Another drops from above. Tess bats at it, misses, and it thuds onto her shoulder. “Eww, eww, eww!” She slaps again, sending the spider tumbling—
Straight at me.
It lands on my thigh. I slam my legs together, too late. Fangs punch through fabric into my skin. Fire lances up my leg.
“Shit—it bit me! Lenora! The fracking spider thing bit me!”
“I got it,” Lenora’s doctor voice is maddeningly calm. Her hand sweeps down my thigh brushing away the beastie, cool ointment smearing my skin. Warmth blooms after, the burning ache ebbing under her touch, but her voice is steady as if we’re back in med training instead of drowning in spiders. “There. All better.”
I stomp another ugly, furry monster into wet pulp.
Tess swats her shoulder, knocking another down. “Eww!” She kicks—too slow. The spider skitters up and latches onto her bare thigh, spinnerets firing, silk cinching tight.

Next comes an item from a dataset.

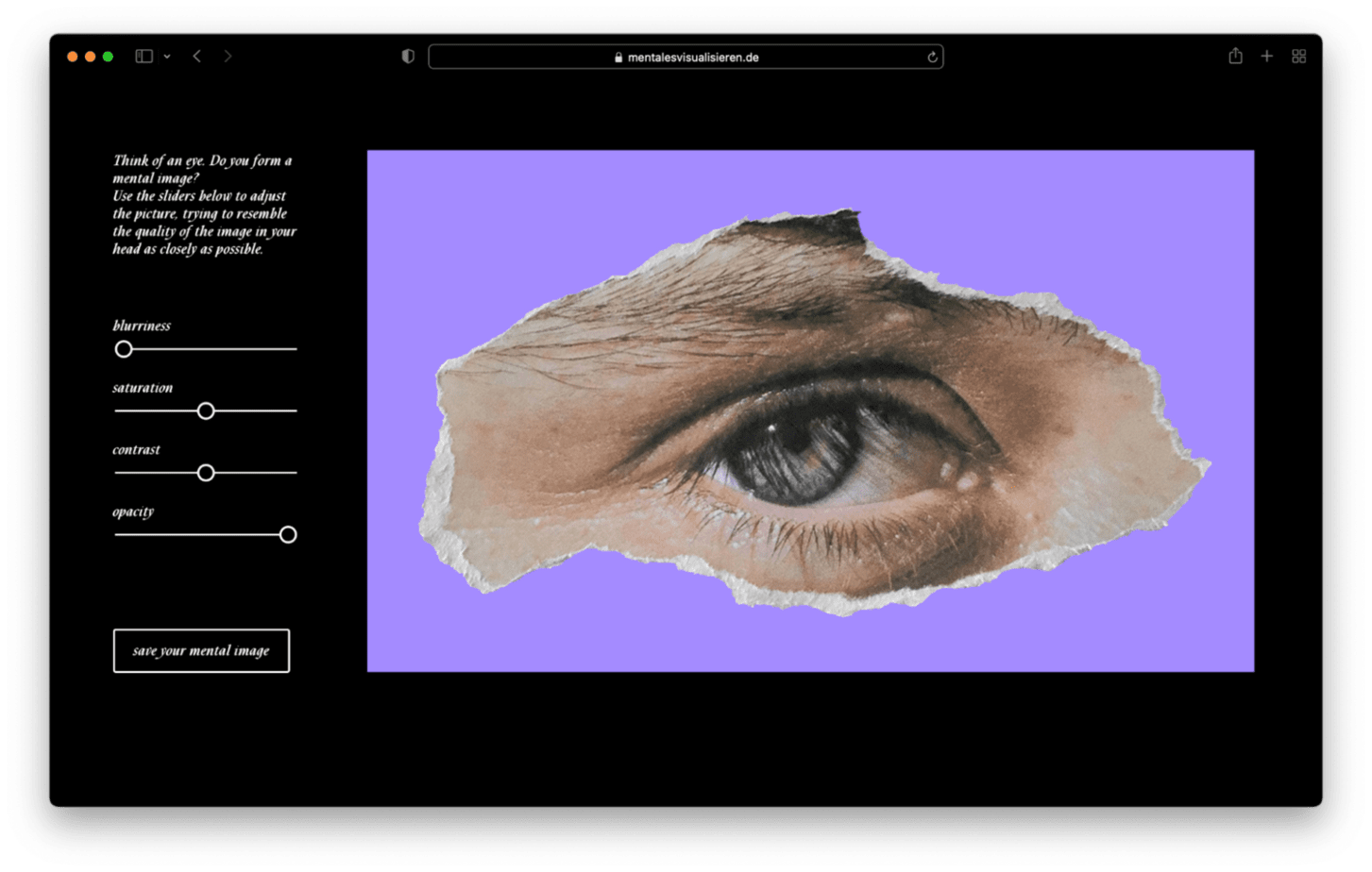Open the Share menu icon
Screen dimensions: 1372x872
pos(1235,57)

“Hold still!” I shout, swinging my palm, but Tess twists—wrong move. The creature digs in deeper, furry grey legs twitching as it anchors its lines.

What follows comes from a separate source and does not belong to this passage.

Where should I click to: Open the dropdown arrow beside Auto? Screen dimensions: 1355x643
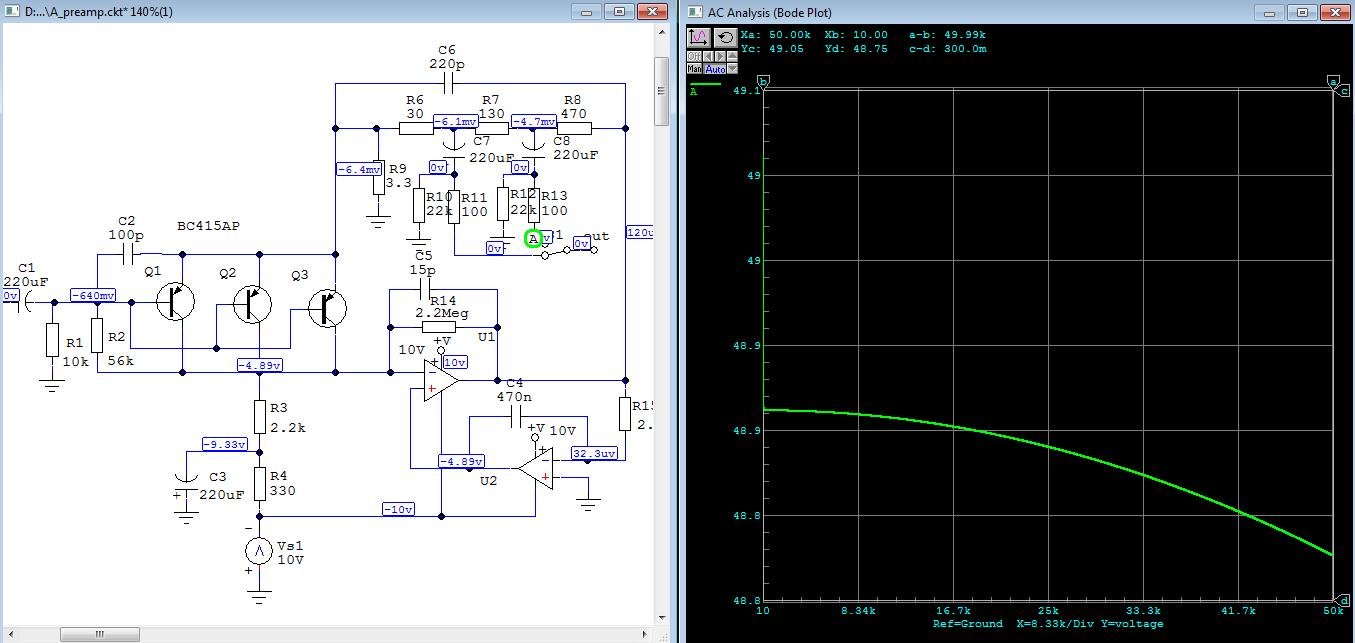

“Eww, get it off, get it off!” Tess shrieks, stumbling. She slaps, sending it bouncing off the wall. Straight at me.
“TESS!” I shriek, flailing like a madwoman. My arm becomes a landing pad. The spider digs in, fangs punching into my elbow.
I scream. My lower arm buzzes, then fades into icy numbness. Cold crawls up my arm toward my shoulder.
“Doc! Help!”
“Give me a minute!”
“I don’t have a minute!” My vision swims, black edges into the corners.
Words scrawl across the top of my sight.
[You have been poisoned by a baby fanged titan spider.]
“Brilliant,” I mutter. “I was worried it was just my imagination gnawing on my elbow.” Pain spikes, sharp and hot. “Lenora!”
“What the hell happened to your arm?”
“Tennis elbow…” My throat scratches with every word.
“You’re swelling like a balloon.”
“Perfect. Tie a string around my toe and drag me after you in the Macy’s parade.”
“Lizzy—your lips are turning blue. This isn’t just venom—you’re going anaphylactic.”
“What!?”
“Tess! One of Lizzy’s arrows—now!”
I try to wriggle away, but Frankie drops on me like a sack of bricks, pinning me to the cushions. My skin burns and freezes all at once, vision tunneling, every heartbeat a hammer in my ears.
“Sterilize it,” Lenora snaps.
Dark spots eat the edges of the world. My tongue thickens in my mouth. Air won’t come.
“Quick! My bag! Yellow pen, blue safety cap—yes, that one! Orange tip to Lizzy’s leg, push the button on the end!”
Light tunnels down to a single point—the blue of Lenora’s eyes. I can’t breathe. Cold seeps through me. Everything narrows, slipping—
A needle slams into my thigh as steel bites into my arm. Fire rockets up my leg, detonating in my chest. My heart jackhammers, thunder booming in my ears. Air floods back in a single, greedy gulp, like I’ve been drowning my whole life and only just remembered how to breathe.
Light explodes. Too bright. Tears sting. Four faces snap into focus—my team. My friends. Family. Panic in their faces.
I croak, “I’m not dead yet…”
A tear from Lenora splashes hot on my nose. Frankie crushes me in a hug, then straightens, sniffing hard.
“Oh, thank the Goddess,” Tess whispers, voice trembling.